- [Set exercise]
Reproduce the records from the start through the line containing "click(x=1724, y=21)", inclusive, with "dewpoint" changed to "dew point" and nothing else altered.

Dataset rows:
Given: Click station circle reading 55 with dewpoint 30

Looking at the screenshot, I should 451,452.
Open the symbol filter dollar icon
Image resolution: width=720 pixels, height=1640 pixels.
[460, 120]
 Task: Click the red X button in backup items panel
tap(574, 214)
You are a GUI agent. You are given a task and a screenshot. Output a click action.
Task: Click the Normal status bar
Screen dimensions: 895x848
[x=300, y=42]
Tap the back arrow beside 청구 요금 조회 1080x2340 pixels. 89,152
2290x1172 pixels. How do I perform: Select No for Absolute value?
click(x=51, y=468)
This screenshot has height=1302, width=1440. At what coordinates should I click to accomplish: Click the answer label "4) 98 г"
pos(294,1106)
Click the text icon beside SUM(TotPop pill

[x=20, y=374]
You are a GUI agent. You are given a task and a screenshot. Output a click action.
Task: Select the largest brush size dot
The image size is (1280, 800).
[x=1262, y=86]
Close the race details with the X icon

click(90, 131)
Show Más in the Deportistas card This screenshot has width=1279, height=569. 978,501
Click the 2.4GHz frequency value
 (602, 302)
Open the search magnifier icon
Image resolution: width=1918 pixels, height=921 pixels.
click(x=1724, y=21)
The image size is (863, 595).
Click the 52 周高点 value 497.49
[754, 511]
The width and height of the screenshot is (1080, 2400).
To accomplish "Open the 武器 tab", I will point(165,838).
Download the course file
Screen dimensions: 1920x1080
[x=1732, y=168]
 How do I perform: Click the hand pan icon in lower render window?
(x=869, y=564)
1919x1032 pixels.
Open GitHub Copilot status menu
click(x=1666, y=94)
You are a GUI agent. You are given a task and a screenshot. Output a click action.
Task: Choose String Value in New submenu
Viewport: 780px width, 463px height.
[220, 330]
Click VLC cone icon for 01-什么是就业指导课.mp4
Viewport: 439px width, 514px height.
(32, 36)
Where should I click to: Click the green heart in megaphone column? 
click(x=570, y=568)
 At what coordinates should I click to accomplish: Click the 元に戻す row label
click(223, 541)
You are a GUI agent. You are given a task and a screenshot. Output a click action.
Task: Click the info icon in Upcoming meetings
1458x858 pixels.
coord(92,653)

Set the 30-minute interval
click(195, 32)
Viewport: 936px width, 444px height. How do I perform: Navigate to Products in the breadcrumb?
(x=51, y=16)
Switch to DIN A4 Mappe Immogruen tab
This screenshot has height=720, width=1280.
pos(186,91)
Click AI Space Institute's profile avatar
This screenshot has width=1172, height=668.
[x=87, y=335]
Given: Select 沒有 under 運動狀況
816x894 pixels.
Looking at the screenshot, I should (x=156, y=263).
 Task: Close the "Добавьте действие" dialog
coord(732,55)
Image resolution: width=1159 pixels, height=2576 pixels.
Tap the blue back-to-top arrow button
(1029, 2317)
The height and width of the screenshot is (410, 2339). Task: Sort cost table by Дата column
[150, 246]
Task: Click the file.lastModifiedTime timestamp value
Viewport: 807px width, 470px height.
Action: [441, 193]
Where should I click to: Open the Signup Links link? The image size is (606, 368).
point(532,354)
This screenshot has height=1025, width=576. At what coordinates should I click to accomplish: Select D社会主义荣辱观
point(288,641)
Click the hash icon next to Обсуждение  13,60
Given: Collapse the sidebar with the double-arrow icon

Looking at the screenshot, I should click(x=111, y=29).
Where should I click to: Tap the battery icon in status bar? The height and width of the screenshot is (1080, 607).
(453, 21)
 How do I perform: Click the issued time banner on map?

- [The answer]
Given: Click station circle reading 55 with dew point 30

Looking at the screenshot, I should 451,452.
Open the symbol filter dollar icon
Image resolution: width=720 pixels, height=1640 pixels.
[460, 120]
 Task: Click the red X button in backup items panel
tap(574, 214)
You are a GUI agent. You are given a task and a screenshot. Output a click action.
Task: Click the Normal status bar
Screen dimensions: 895x848
[x=300, y=42]
Tap the back arrow beside 청구 요금 조회 1080x2340 pixels. 89,152
2290x1172 pixels. How do I perform: Select No for Absolute value?
click(x=51, y=468)
This screenshot has height=1302, width=1440. At what coordinates should I click to accomplish: Click the answer label "4) 98 г"
pos(294,1106)
Click the text icon beside SUM(TotPop pill

[x=20, y=374]
You are a GUI agent. You are given a task and a screenshot. Output a click action.
Task: Select the largest brush size dot
The image size is (1280, 800).
[x=1262, y=86]
Close the race details with the X icon

click(90, 131)
Show Más in the Deportistas card This screenshot has width=1279, height=569. 978,501
Click the 2.4GHz frequency value
 (602, 302)
Open the search magnifier icon
Image resolution: width=1918 pixels, height=921 pixels.
click(x=1724, y=21)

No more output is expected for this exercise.